Masters of Health Magazine November 2021 | Page 87

Banning Plastic Straws Won’t Help The Oceans.

Here’s Why

by John O'Sullivan

The disposable plastic straw is a magnificent piece of engineering: Simple, cheap, durable, and unfailingly effective. Then, overnight, we abandoned it for wretched paper tubes that wither at the first sign of wetness.

Such an abhorrent substitution might be justified if it served a greater good, but it doesn’t: We created a world filled with useless paper straws for reasons that are flimsier than the straws themselves.

Don’t believe me? Watch the Everything Should Be Better video or read the transcript below.

As you may have noticed in recent years, governments and the private sector have apparently conspired to ensure you can no longer comfortably drink a Slurpee.

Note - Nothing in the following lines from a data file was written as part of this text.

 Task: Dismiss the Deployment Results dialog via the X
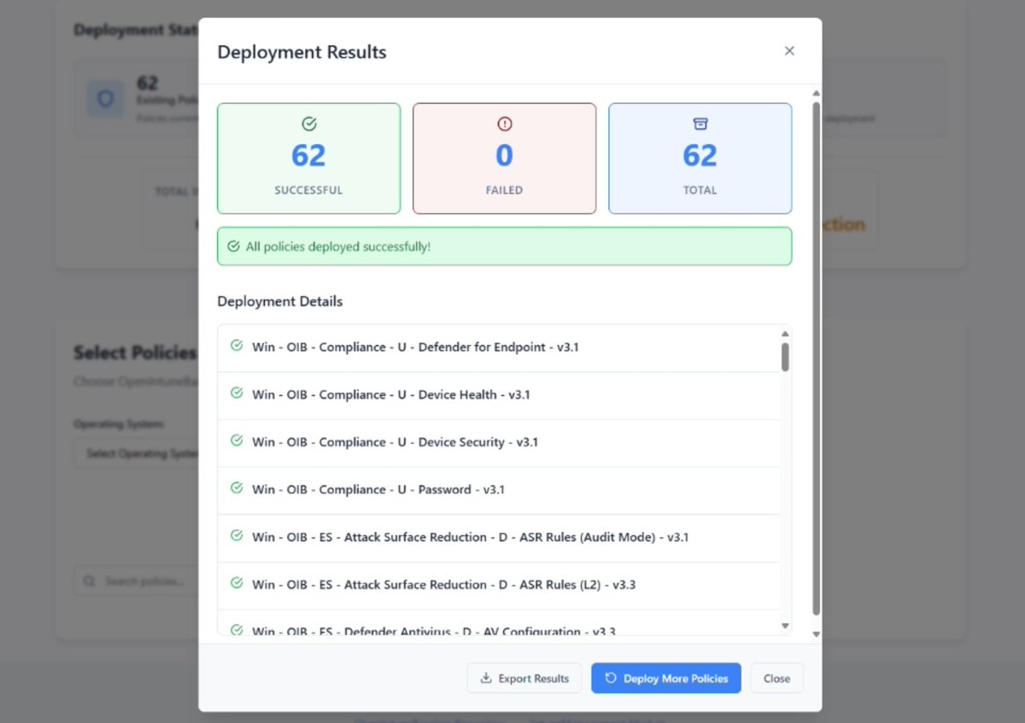pyautogui.click(x=789, y=50)
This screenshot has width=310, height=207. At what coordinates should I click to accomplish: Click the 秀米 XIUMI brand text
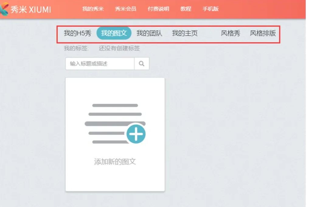point(31,9)
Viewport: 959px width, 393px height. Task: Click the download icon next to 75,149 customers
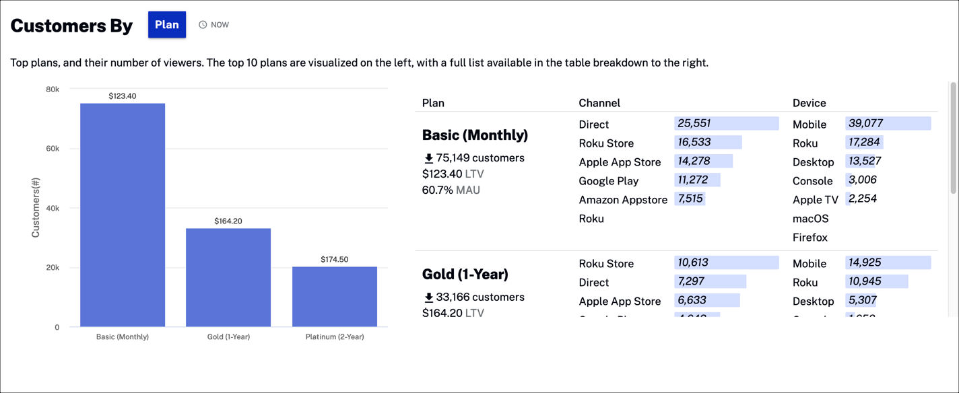[x=428, y=157]
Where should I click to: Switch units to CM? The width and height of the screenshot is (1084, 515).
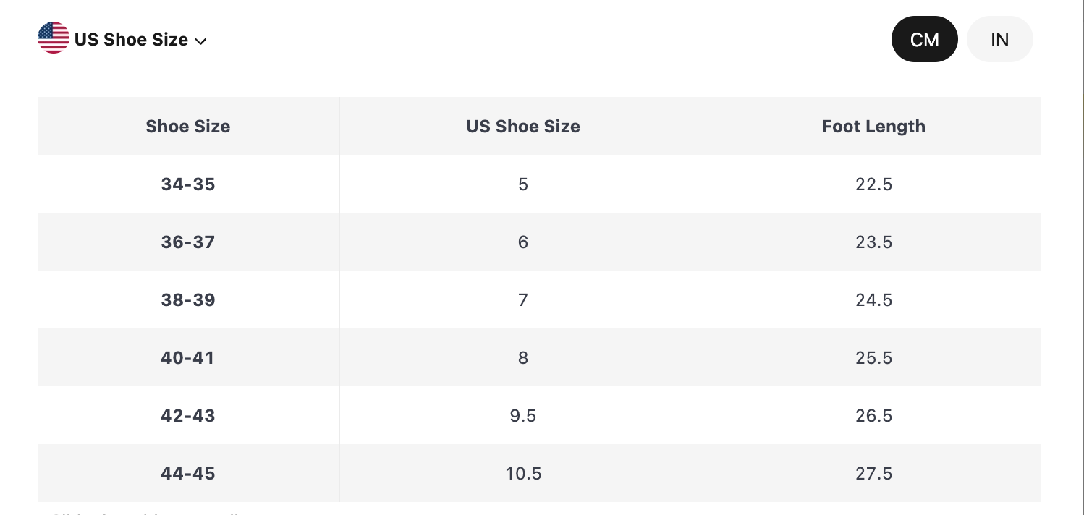924,39
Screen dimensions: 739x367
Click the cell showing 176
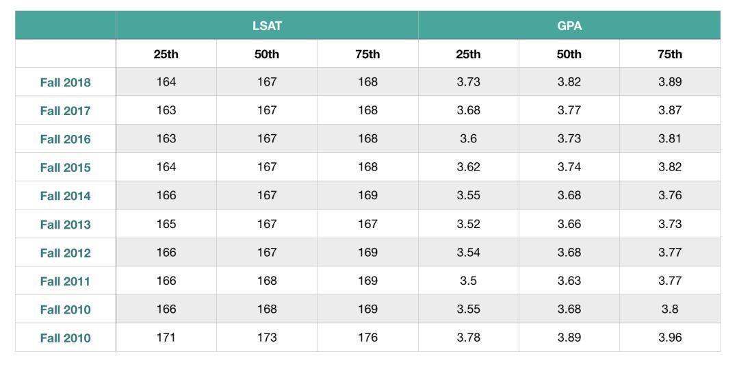pyautogui.click(x=367, y=338)
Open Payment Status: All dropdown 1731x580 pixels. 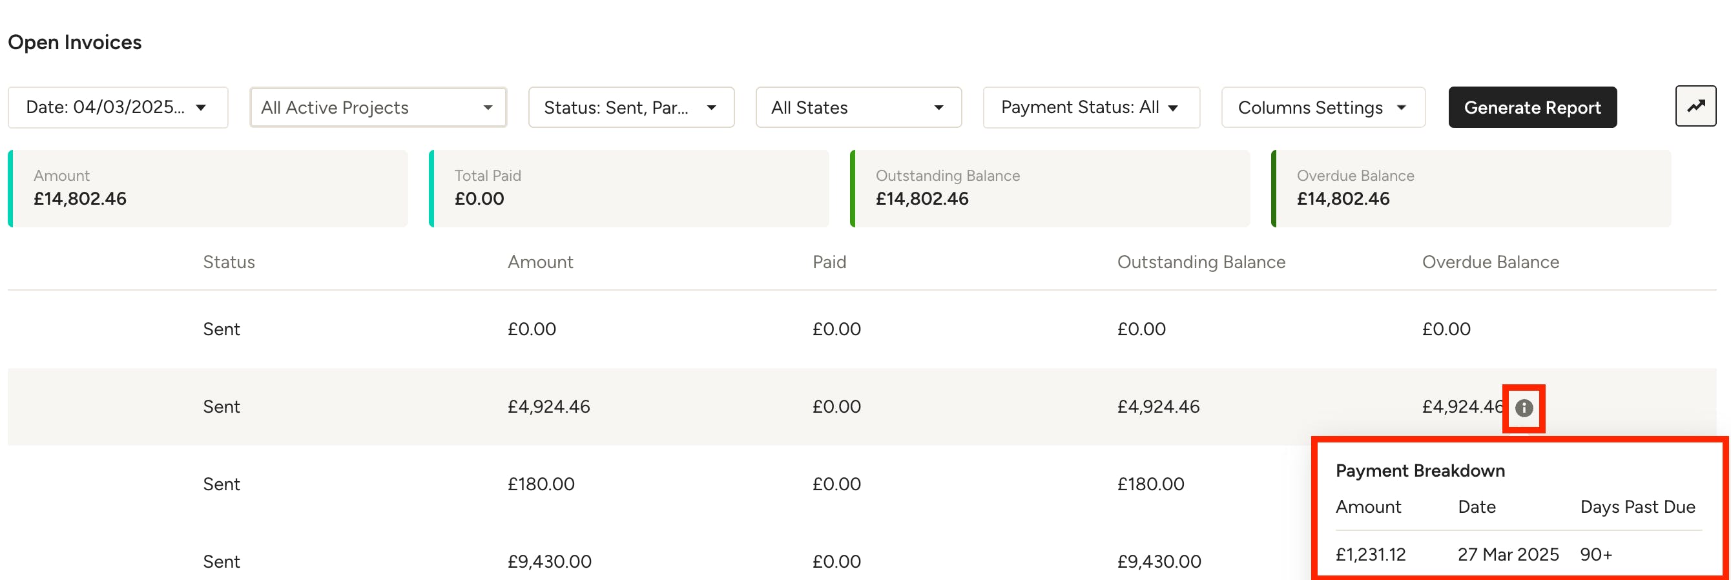[x=1091, y=107]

The strong, reliable plastic straw now belongs to the ages, and we modern people must content ourselves with straws that immediately turn into pulp upon coming into contact with liquid.

But here’s the real tragedy: All these paper straws aren’t doing squat for the environment. They came for your milkshake, and they didn’t even do it for a good reason.

Paper straws became ubiquitous starting in 2018 when a video went viral showing a sea turtle off the coast of Costa Rica having a plastic straw painfully removed from its nose.

Almost immediately, major corporations such as A&W and Starbucks announced an end to plastic straws, while cities like Vancouver openly talked about straw bans.